Yazıyı müjdeyi duyamadan yazdım, mecbur! Belli bir saatte gazeteye göndermemiz gerek. Sizin çoktan öğrendiğiniz müjdenin konusu hafta sonundan belliydi ama: Karadeniz gazı!

Müjdeyi duyunca ne kadar yerinizden fırladınız, içiniz ne kadar, kışınız ne kadar ısındı bilmiyorum. Ama, artık müjdeler dönemine girdik, onu biliyorum!

Onlar, ileri tarihlerde inşallah taksit taksit gerçekleştirecekleri müjdeler ve sözler verecek, biz de peşin peşin oy vereceğiz. Oylar peşin, müjdeler için önümüzdeki maçlara bakacağız…

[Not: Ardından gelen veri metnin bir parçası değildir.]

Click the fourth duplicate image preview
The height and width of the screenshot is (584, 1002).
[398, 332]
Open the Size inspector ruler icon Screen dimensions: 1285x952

Maç da nereden çıktı?” dediğinizi duyar gibiyim, cümleyi yazdıktan sonra fark ettim saçmaladığımı, ama silmedim. Kim hangi saçmasını siliyor ki, nasılsa birkaç güne unutulacağına güvenerek!

Yine de “Önümüzdeki maçlara…” diye saçmalamamın nedenini açıklayayım: Hani “İlk oyum AK Parti’ye, İlk oyum Erdoğan’a” programında konuşan Sayın Cumhurbaşkanı, “Ronaldo’yu harcadılar. Ronaldo’ya maalesef siyasi yaptırım uyguladılar” dedi ya, çok iyi bildiği futbolcu psikolojisiyle öyle bir oyuncunun yedek bırakılmasının nelere yol açacağını da açıklayarak… Onu duyduğumdan beri aklım da dilim de futbola kayıyor.

Dünya da öyle, Erdoğan’ın o cümlelerine sarıldılar, “siyasi yaptırım”ın nedeninin Ronaldo’nun “Filistin davasına sahip çıkan birisi” olup olmadığını tam çıkaramadılar ama ona yordular.

"Ronaldo Filistin davasına sahip mi çıktı, ne zaman çıktı" soruları soruldu spor servislerinde ve akıllara 2011’de yapılan Ronaldo’nun altın ayakkabısını açık artırmada satıp topladığı 1,4 milyon Avro’yu Filistinlilere bağışladığı haberleri geldi. Ronaldo’nun halkla ilişkilerini yapan Gestifute şirketi tarafından defalarca yalanlanan ve ayakkabının da kendi şehri Funchal’daki Cristiano Ronaldo Müzesi’nde olduğu açıklanan “fake” haber!

Neyse, belki Erdoğan’ın başka bildiği vardır ve zaten insanların hafızası, dünyanın iletişim ortamı, dijital medyanın meydanı derken neyin “fake” neyin gerçek olduğu da iyice karıştı.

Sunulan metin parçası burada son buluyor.